Fat is the other form of energy for the body.  Healthy fats are vitally important to health so stock up on avocados, olives, olive oil, nuts and seeds - although high in protein these are also packed with healthy fats.  Avocados have had a lot of bad press as they were believed to be very fattening, this is simply not true, they are full of fiber and healthy fats and provide lots of energy.

Fruit and vegetables are the base to being vegetarian or vegan.  They are packed full of vitamins and minerals.  Eat as many vegetables as you like.  Fruit is packed with fiber and sugar (fructose), so consider these more carb based and always eat the whole fruit never as juice.  Juicing basically turns healthy fruits into sugar water.  The fiber has been stripped from the fruit when juiced, and it is this fiber that protects the body against the typical sugar spike which causes an energy drop shortly after.  The fiber slows the sugar release avoiding the spike.

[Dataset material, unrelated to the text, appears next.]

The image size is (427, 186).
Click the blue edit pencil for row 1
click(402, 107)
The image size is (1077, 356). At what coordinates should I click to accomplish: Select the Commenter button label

Lots of vegetarians/vegans are deficient in the following vitamins and minerals:

Calcium
Riboflavin (Vitamin B2)
Zinc
Iron
Vitamin D
Vitamin B12

B Vitamins as a group are essential so regularly eating legumes and whole grains is a must.  Low fat dairy and eggs are good sources of this vitamin but if you are vegan then it would be a good idea to take a Vitamin B12 supplement.

Calcium is needed for healthy bones and can be found in fortified soy or rice milk, calcium-set tofu, collards, broccoli, kale, mustard greens, turnip greens, and dried figs.  Many healthcare professionals will tell you that milk produce is a good source of calcium (milk, yogurts and cheese), however this is not strictly true for a physiological reason.  When you consume milk produce, our bodies become very acidic, however the human body prefers to be alkaline.  So, when faced with a high level of acidity, the body leaches calcium from the bones to reduce the acid level.  Therefore, obtaining calcium from milk produce is extremely difficult.

Zinc can be found in: dark chocolate, watermelon, pumpkin and sesame seeds, peanut butter, spinach, mushrooms and wheatgerm.

Vitamin D is essential for healthy bones and a healthy immune system.  In order to make vitamin D we need regular sun exposure but this isn't always enough.  Getting Vitamin D from a vegan diet is very difficult so a supplement would be a good idea.  You can have your Vitamin D levels checked and ask your doctor for a supplement that's right for you.

Iron - this mineral carries oxygen in the blood to the muscles - so vitally important.  Vegetarians need to choose plant foods high in iron such as; legumes, dark green leafy vegetables like spinach and chard.  However, you must combine these with other foods high in Vitamin C: tomatoes, citrus fruits, melon, kiwi, bell peppers, broccoli which all help the body to assimilate the iron in the other foods.